Input material below:
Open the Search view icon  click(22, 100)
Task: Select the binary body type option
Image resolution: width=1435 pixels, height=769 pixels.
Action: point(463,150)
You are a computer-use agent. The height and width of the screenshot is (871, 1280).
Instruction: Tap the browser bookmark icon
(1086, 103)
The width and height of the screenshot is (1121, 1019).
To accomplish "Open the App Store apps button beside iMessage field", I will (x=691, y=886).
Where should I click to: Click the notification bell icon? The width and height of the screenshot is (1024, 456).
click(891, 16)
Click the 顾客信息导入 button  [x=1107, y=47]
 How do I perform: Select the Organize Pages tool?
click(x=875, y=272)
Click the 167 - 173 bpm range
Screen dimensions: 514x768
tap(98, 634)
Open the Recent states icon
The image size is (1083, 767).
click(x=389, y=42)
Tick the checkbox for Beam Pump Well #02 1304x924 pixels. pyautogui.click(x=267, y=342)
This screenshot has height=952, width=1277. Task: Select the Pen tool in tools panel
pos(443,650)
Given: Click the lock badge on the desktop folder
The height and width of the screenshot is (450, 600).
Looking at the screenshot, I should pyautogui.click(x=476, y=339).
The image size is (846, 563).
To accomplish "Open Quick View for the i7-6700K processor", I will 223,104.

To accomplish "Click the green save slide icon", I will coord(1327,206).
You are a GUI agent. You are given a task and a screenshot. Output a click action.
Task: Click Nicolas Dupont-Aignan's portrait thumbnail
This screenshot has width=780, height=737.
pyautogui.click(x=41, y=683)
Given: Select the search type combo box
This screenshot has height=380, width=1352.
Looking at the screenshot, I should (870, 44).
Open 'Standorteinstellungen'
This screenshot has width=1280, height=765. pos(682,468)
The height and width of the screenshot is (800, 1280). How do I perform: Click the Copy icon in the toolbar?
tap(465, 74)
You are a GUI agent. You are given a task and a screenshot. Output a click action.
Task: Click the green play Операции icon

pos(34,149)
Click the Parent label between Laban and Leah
End of Input material.
Work request
Reproduce exactly the line bearing "The height and width of the screenshot is (800, 1280)." and all the lines that come after it in the records above; add nothing.

Problem solution
The height and width of the screenshot is (800, 1280). How do I perform: Click the Copy icon in the toolbar?
tap(465, 74)
You are a GUI agent. You are given a task and a screenshot. Output a click action.
Task: Click the green play Операции icon

pos(34,149)
Click the Parent label between Laban and Leah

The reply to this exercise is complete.